Work to complete:
1. In the passage on commercial dishwashers, what does Paul Anderson call the wi-fi aspect?
2. Go on with the passage on commercial dishwashers from its final sentence.

Passage provided:
Looking ahead, he said: “For as long as there’s been plates, there’s been people, and so even as we move forward, you will always need people as an interface somewhere in the warewashing role.

“It’s rather like saying in the next 50 years there won’t be people doing the cooking. I don’t think that’s going to happen. But the role of the KP will doubtless evolve, perhaps with something like the introduction of an automatic loading system. So they’ll be taking dirty plates, positioning them in a certain way and the machine will load them automatically, wash them automatically, and then push them out the other end clean and dry.”

At competitor, Meiko, UK MD Paul Anderson advised dealers: “It is early days for wi-fi technology in a dishwasher that can be accessed by the customer and it makes for great marketing messages.

“First and foremost though, distributors need to know that the manufacturer can fully support the product, which means training their engineers to ensure they can handle whatever this new technology throws at them.

“The wi-fi aspect is cream on the cake; without strong technical back-up, no dishwasher sale is safe!”

Recorded information:
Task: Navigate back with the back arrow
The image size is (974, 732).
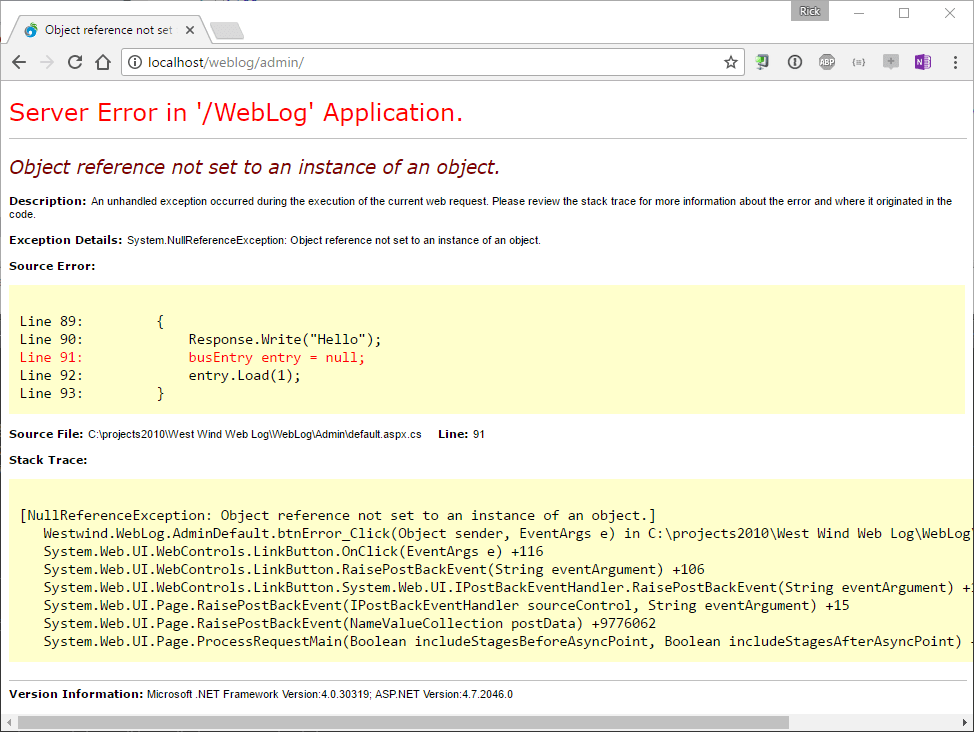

Outputs in order:
1. He calls it "cream on the cake."

2.
However, he cautioned that: “The challenge is giving customers something that may interfere with the safe running of the machine. For care homes, for example, I would not want anyone to be able to download a new ‘faster’ wash programme that could potentially reduce levels of hygiene.”

Meiko engineers can connect to its machines for diagnostics using a Bluetooth interface.

Anderson believes: “I think it is inevitable that dishwashers get ‘smarter’; but applying smart technology requires smarter thinking about the application and I would be wary of giving customers – be they managers or bar staff – an overload of information and choice, which ends up wasting their time and possibly, the dishwasher suppliers’ as well.

“Meiko took the decision to use Bluetooth interface in our machines, which makes it easy to transmit service data to our engineers. Meiko was among the very first to use smart technology in our machines and we have had the benefit of this level of information for well over a decade, which is why our machine reliability is so outstanding.”

Winterhalter has also made a splash with its Connected Wash of late, which allows machines to be monitored remotely using a computer, tablet or smartphone.

UK marketing development manager Paul Crowley detailed: “The technology can optimise operations and show where doors are opened too early, when machines are being switched on unnecessarily before the first wash, if the machine’s self-cleaning program is not being used, and so on.

“It can also ensure that technicians can deliver a 100% first-time-fix rate, since data can be viewed by the engineer before arriving at site allowing them to bring the right equipment for the job. It can even warn of a potential component failure before it happens, so the engineer can fix it before it breaks down.”

Winterhalter’s Connected Wash allows its machines to be
monitored remotely.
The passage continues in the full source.